Les travailleurs de Ford à Genk mobilisés après l'annonce de la fermeture de leur site
Les travailleurs de Ford à Genk mobilisés après l'annonce de la fermeture de leur site - © NICOLAS LAMBERT

Des pertes d'emploi annoncées chez Ford, Arcelor, NLMK, Dow Chemical ou encore Volvo à Gand, rien que pour cette semaine. Autant de coups de massue pour les travailleurs belges qui s'ajoutent à un long chapelet d'emplois qui tombent en moins de trois semaines.

C'est comme un arbre à l'automne secoué par les vents. Impossible de tout citer. Mais remontons tout simplement à la semaine dernière où deux sociétés américaines annoncent leur plan: Hewlett Packard entend supprimer 265 emplois. Le lendemain, Alcatel Lucent met la barre à 290 emplois perdus pour la Belgique. Chaque fois, cela fait partie d'un plan mondial.

Cette dernière semaine d'octobre est encore pire. Ce mercredi, il y a eu Ford Genk: 4300 emplois directs et plus au moins 6000 emplois indirects touchés. Le même jour, le Limbourg subit un autre choc, la fermeture pure et simple de Dow Chemical à Tessenderloo106 emplois.

Ce jeudi, c'est au tour de la Wallonie de compter ses pertes. 601 personnes chez Duferco et NLMK, moins 213 emplois pour le laminoir de Chertal. Une fermeture annoncée comme temporaire. Ajoutons à cela l'au revoir de Photo Hall. 300 emplois. 300 emplois aussi chez Volvo Gand. Et douze emplois chez Coca-Cola.

Pourquoi toutes ces restructurations ?

Est-ce la dégradation de l'économie, la mauvaise conjoncture, qui suffit à expliquer toutes ces restructurations ? Oui et non. C'est vrai que la Belgique n'échappe pas à la crise européenne qui rogne les revenus des ménages et fait chuter la consommation. La confiance n'y est plus, les entreprises perdent du terrain, la spirale négative est enclenchée.

Dans l'automobile par exemple, on en est revenu au niveau de ventes le plus bas qu'on ait connu en Europe. On ne dépassera pas les 12 millions de véhicules cette année alors qu'on a des usines faites pour en produire plus de 15 millions. C'est donc trois millions de trop, l'équivalent de toute la production de Peugeot, par exemple.

Pas étonnant donc qu'on ferme des sites pour arrêter de perdre de l'argent. D'autant qu'aucune amélioration conjoncturelle n'est en vue. Et qui dit fermeture de presse automobile, dit moins d'acier acheté aux sidérurgistes et donc pertes d'emploi dans la filière en amont, tout comme chez les producteurs d'équipement en aval.

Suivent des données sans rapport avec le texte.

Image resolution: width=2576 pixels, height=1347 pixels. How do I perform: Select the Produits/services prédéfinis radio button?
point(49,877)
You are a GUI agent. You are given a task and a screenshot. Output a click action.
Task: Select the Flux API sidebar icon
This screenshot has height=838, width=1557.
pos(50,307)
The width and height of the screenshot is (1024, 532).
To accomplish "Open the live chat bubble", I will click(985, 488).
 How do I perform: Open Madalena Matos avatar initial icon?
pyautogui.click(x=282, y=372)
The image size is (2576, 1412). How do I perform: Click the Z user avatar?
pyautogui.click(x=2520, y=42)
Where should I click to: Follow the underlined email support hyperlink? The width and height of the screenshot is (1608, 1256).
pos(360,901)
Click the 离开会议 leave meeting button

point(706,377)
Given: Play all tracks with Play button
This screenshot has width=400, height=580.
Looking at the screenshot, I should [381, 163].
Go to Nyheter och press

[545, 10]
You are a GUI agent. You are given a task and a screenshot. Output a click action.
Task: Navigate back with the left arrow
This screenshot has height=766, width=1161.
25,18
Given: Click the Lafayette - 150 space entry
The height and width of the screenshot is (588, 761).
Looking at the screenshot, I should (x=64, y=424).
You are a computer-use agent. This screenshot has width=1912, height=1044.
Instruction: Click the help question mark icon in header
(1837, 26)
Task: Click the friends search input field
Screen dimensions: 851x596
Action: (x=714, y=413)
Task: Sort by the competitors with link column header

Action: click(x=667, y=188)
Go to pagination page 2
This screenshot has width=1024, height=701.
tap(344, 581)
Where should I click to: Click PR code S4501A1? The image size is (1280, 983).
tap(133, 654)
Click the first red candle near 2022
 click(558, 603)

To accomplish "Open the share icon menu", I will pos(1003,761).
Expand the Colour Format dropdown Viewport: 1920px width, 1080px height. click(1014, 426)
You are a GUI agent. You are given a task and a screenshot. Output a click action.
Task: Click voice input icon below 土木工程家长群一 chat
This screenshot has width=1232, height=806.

Tous les pays pas logés à la même enseigne

L'Europe productive va mal, mais la Belgique est plus touchée que les pays voisins pour le moment. Tous les pays ne sont pas logés à la même enseigne. L'Allemagne, par exemple résiste bien. Et ce n'est pas seulement parce que ses coûts salariaux sont moins élevés que les nôtres, c'est surtout parce qu'elle a une politique industrielle et un droit des entreprises qui ne donne pas plein pouvoir aux marchés. Elle garde des centres de décision et protège ses entreprises. De quoi nous faire réfléchir.

"Nous sommes revenus en 1932"

"Nous ne sommes plus en 2013, mais, par un saut temporel, nous sommes revenus en 1932, aux abords de la terrible dépression". C'est l'économiste Bruno Colmant, lui-même, qui l'écrit ce vendredi dans une chronique publiée sur l'Echo

D'une part, "l'économie est véritablement en train de s'effondrer" et ce "dans des proportions ahurissantes". D'autre part, l'économiste point l'échec de l'euro: "Nous traversons une période ahurissante où la monnaie est postulée comme un aboutissement intangible alors que ses soubassements se fissurent gravement".

L'euro ne serait "plus adapté" écrit Bruno Colmant, "car nous rentrons dans la stagflation, mélange de récession domestique et d'inflation rampante alors que nos gouvernants veulent imposer austérité et rigueur monétaire, soit l'inverse de ce que nous ont enseigné les années trente".

"Tout pourrait être différent si certains comprenaient que le pire choix, c’est d’essayer de résorber les déficits publics alors que nous plongeons dans le plus profond trou d’air économique depuis près d’un siècle".